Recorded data
● ● ● ●

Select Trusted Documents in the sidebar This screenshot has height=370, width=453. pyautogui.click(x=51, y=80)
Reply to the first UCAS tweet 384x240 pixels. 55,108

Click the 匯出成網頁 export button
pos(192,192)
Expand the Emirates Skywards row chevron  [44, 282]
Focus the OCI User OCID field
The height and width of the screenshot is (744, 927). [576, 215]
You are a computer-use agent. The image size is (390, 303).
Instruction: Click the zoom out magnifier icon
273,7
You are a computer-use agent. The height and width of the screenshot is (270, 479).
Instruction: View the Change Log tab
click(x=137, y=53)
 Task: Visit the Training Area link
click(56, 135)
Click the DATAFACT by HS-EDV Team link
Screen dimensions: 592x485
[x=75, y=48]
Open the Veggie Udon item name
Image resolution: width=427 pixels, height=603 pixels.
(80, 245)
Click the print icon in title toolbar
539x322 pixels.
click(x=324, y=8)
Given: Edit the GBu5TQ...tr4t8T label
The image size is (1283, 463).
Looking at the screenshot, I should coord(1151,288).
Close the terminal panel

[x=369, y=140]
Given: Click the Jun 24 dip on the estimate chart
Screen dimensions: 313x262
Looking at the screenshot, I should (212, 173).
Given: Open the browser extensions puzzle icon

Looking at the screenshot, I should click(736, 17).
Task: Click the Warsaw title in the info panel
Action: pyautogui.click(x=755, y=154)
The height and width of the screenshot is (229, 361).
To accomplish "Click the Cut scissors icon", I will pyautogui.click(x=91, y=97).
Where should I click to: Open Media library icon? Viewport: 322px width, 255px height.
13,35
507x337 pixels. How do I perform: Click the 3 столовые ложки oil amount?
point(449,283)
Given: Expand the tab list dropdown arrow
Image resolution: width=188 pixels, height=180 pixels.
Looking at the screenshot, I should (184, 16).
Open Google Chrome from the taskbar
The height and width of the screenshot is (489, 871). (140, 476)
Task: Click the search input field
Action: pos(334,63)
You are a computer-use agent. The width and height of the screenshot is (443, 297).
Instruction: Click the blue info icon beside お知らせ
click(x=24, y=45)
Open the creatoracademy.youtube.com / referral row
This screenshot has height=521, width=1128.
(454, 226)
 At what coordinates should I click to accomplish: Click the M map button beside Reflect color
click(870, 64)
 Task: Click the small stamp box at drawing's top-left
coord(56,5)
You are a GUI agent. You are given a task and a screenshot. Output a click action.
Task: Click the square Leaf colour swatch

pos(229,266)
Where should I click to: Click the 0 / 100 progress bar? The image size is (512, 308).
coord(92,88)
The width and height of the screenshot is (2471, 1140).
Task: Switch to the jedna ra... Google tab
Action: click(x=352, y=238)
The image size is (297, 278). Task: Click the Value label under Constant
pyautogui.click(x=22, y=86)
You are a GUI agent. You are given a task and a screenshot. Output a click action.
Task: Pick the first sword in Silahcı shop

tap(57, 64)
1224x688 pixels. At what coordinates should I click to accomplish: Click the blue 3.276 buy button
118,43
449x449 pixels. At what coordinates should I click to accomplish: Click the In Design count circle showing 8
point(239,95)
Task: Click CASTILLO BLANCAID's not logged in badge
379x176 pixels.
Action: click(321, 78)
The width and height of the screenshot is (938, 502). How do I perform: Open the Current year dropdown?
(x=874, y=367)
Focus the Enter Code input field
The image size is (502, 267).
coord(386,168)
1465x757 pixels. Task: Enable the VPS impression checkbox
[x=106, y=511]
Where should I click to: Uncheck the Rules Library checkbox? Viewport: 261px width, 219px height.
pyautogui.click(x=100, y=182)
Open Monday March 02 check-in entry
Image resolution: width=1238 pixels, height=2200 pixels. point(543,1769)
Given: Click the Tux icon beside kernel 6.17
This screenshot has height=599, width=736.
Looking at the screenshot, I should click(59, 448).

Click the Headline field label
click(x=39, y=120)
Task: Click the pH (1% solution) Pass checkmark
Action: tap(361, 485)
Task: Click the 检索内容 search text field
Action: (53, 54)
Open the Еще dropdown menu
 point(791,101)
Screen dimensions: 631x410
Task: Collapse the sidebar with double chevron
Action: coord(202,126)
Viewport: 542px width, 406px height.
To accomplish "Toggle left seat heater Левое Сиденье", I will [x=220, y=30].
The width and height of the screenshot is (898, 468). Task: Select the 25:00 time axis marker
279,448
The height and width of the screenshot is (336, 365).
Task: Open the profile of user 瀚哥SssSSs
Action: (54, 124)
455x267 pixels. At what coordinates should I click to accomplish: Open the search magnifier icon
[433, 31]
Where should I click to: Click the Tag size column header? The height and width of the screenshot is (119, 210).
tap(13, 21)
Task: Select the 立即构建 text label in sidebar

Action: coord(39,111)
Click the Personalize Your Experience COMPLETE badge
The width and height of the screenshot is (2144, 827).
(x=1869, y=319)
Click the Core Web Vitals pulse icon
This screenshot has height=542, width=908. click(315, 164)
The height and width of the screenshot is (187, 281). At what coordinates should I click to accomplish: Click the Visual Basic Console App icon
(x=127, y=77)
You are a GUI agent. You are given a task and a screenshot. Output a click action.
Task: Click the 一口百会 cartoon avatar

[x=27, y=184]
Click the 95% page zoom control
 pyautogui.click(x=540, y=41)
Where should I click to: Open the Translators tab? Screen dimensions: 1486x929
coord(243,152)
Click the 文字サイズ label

● ● ● ●

**Problem to solve**
Copy each line above holding "will".

**Written solution**
To accomplish "Click the Cut scissors icon", I will pyautogui.click(x=91, y=97).
To accomplish "Toggle left seat heater Левое Сиденье", I will [x=220, y=30].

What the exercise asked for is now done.